We all know the story of Icarus, that reckless young man who ignored his father’s warning and flew too close to the sun. Brian Greene has updated that classic tale, giving it a decidedly 21st-century spin.
In Icarus at the Edge of Time, we meet another young man. The great-grandson of an adventurer and explorer, this Icarus is part of a group of space travelers who have set out on a twenty-five-trillion-mile journey to the Proxima system. Icarus will not live to see Proxima – it will be the fifth generation of the original spacefarers who finally complete the journey.
When the expedition discovers a black hole along the way, this Icarus finds it too tempting to resist. Despite the warning of his father and others, and just like the original daredevil, young Icarus flies much too close to that powerful phenomenon.
While the earlier story is a cautionary tale, Icarus at the Edge of Time has a not-entirely sad ending. This one is more a tale of education, delivered by a professor of mathematics and physics at Columbia University. Greene is the author of The Elegant Universe (for which he received a Pulitzer nomination) and The Fabric of the Cosmos, which both explore areas of quantum physics in an intelligent yet reader-friendly fashion.

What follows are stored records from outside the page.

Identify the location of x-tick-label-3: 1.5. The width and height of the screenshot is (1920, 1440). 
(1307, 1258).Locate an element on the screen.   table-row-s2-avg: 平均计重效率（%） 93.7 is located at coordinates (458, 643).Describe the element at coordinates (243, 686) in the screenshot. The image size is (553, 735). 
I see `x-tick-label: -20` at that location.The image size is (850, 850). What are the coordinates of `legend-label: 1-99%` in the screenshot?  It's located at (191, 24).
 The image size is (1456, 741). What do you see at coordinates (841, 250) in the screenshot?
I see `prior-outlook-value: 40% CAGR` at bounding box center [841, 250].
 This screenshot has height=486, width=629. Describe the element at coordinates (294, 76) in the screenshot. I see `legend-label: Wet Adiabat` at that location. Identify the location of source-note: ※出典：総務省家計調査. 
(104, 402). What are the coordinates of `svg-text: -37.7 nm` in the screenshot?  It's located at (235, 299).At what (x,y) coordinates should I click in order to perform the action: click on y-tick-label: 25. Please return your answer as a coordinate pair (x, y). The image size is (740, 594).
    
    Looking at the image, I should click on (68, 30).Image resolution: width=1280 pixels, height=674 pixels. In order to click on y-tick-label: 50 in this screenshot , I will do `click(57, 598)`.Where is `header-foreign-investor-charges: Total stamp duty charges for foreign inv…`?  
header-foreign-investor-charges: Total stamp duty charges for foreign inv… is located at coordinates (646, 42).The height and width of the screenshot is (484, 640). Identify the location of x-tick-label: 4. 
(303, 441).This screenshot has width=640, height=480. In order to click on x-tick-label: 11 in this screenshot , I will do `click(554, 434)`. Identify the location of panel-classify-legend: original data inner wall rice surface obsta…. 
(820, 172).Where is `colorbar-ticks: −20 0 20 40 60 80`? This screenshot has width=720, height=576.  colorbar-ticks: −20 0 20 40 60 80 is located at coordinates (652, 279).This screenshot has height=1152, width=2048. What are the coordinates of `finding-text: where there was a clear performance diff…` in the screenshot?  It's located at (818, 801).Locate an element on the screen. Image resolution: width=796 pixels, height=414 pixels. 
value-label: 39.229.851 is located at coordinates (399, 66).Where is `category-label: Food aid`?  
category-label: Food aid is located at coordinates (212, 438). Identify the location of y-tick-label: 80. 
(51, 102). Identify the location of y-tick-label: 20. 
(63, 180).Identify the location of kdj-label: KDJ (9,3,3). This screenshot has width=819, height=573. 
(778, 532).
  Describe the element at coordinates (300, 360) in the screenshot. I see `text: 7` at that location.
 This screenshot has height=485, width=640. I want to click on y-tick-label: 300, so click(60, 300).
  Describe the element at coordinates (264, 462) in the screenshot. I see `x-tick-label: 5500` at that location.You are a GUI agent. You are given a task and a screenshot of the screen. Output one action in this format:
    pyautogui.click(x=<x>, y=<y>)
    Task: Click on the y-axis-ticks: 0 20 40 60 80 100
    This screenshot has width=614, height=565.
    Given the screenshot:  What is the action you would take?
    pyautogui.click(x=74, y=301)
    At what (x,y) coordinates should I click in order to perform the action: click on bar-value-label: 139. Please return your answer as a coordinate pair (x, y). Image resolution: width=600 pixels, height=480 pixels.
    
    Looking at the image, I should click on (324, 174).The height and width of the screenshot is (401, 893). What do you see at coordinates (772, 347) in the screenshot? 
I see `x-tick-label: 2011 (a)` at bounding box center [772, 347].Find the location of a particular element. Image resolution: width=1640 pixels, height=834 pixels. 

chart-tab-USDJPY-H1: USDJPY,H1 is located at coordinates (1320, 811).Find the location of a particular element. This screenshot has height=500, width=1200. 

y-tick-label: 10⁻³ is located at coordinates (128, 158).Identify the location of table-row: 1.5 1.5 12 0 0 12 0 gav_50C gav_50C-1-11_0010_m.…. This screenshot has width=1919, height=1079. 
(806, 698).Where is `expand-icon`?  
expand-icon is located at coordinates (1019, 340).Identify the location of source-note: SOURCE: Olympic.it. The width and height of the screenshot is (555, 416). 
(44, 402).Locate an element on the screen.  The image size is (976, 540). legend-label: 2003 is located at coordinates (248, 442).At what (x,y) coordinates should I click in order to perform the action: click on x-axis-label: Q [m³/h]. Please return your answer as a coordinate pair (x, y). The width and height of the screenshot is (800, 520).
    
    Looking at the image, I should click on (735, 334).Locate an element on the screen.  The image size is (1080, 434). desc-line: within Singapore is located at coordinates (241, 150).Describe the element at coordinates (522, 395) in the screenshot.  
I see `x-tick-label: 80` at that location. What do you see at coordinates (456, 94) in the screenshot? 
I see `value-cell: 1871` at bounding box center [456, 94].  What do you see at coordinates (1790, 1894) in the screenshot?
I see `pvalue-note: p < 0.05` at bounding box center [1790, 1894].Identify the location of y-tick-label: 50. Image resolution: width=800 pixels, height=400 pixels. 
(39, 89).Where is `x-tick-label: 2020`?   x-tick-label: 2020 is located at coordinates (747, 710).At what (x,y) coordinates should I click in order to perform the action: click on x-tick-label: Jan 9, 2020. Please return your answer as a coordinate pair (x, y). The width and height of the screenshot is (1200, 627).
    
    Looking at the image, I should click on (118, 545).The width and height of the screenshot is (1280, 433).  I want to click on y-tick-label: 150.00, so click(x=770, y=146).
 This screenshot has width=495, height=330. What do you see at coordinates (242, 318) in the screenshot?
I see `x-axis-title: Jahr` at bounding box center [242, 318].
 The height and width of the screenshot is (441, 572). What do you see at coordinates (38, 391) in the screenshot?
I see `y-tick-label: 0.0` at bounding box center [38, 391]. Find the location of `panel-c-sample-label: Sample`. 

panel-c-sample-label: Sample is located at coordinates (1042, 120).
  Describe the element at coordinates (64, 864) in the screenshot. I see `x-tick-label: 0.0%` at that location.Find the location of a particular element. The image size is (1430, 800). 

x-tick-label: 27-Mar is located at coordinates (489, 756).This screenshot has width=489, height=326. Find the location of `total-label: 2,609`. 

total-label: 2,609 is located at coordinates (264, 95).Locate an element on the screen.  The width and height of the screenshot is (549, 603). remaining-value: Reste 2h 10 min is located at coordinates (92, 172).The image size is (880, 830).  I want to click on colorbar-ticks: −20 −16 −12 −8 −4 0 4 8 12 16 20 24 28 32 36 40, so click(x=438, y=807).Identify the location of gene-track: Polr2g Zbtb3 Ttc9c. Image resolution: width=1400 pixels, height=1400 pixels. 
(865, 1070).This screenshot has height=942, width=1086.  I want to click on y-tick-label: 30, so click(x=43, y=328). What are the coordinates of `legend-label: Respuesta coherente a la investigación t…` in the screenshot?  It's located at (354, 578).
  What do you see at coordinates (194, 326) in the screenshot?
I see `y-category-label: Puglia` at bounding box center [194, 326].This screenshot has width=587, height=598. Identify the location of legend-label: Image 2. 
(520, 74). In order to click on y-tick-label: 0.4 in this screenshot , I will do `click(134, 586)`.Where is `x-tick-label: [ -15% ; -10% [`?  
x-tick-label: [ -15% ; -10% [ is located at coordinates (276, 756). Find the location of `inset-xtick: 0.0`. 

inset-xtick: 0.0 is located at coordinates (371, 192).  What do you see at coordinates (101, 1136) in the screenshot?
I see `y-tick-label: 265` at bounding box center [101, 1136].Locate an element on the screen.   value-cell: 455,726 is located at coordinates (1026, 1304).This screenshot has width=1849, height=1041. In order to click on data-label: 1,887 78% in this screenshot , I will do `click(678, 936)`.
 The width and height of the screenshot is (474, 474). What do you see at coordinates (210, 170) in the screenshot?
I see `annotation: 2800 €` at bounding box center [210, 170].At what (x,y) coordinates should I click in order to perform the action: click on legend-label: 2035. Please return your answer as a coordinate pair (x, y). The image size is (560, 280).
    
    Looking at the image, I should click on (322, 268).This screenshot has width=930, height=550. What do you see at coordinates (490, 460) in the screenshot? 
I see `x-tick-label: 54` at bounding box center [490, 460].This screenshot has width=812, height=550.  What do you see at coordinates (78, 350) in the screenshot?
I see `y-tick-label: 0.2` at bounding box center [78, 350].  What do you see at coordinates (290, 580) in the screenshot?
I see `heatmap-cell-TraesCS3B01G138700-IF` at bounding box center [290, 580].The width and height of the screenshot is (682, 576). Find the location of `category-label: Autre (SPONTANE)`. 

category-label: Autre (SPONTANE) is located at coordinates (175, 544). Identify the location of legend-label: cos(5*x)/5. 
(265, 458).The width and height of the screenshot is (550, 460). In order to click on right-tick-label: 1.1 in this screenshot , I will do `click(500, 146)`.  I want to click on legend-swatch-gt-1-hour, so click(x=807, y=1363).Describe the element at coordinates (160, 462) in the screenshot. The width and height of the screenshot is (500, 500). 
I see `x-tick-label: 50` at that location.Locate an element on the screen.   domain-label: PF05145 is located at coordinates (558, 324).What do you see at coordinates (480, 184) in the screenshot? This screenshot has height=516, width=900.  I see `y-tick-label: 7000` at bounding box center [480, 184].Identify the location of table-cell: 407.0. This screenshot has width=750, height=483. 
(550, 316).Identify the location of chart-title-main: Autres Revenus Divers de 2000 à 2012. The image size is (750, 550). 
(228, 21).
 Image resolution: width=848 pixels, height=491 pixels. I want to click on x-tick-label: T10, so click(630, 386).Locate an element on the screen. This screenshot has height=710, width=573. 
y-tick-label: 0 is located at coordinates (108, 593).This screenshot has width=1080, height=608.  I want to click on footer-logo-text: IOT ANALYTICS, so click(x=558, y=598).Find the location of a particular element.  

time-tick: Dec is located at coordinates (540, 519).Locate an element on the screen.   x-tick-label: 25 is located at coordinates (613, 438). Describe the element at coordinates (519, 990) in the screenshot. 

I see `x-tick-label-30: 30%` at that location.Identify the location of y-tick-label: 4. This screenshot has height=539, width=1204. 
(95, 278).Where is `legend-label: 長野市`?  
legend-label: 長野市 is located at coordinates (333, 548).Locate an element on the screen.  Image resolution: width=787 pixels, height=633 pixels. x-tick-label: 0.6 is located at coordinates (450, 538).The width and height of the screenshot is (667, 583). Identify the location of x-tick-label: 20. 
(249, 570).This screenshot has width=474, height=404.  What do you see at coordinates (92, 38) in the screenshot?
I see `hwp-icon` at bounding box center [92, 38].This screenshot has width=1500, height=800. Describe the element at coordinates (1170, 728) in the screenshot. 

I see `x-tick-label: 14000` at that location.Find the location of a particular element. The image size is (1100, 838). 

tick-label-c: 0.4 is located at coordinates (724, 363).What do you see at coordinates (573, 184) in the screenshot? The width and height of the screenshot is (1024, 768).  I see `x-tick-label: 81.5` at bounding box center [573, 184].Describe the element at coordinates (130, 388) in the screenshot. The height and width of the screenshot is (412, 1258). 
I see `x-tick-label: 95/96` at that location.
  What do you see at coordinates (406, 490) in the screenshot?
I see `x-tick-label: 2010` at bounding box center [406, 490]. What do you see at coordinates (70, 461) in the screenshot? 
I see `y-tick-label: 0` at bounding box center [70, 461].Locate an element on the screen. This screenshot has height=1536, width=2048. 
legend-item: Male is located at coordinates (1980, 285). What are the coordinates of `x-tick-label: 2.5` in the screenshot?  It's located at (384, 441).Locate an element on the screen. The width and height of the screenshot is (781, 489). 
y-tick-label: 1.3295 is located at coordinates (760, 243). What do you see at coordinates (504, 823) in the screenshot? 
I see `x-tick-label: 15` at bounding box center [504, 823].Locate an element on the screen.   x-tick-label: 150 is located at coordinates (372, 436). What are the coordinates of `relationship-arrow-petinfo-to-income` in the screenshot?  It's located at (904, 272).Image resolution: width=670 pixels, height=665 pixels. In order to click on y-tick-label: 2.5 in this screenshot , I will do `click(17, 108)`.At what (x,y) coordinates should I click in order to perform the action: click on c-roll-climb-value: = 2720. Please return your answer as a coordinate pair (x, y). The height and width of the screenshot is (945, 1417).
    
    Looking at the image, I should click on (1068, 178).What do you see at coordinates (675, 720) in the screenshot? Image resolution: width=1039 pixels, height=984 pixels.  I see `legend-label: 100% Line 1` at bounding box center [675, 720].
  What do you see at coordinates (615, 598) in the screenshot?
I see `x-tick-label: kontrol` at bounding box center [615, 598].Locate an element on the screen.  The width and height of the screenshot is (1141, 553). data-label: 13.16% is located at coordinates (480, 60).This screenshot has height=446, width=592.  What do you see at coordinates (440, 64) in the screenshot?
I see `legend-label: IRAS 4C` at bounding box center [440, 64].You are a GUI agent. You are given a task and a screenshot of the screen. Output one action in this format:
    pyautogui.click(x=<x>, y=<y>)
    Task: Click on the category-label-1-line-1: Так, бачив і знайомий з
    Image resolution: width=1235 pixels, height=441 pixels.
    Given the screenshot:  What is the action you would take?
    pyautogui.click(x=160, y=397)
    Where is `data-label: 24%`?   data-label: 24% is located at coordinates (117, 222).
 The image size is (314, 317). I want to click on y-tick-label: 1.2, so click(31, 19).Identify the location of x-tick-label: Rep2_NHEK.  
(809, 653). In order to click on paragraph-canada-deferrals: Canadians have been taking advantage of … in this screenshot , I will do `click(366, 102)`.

Now Greene has taken his passion for science and his understanding of human nature to a new genre. While written with young readers in mind, this board book uses beautiful graphics and clever design to engage the eye, as well as an emotional element within the story itself to engage the heart. All the while, Greene is teaching us the fundamentals about black holes – those fascinating and mysterious regions of space where gravity is so powerful that not even light can escape its grasp.
A brief explanation of black holes is included, along with a collection of illustrations depicting nebulas, other galaxies, and a glorious photograph of our own earth. Space exploration enthusiasts of any age would be glad to add Icarus at the Edge of Time to their collections, and who knows – this may become another of those classic tales that is repeated generation after generation.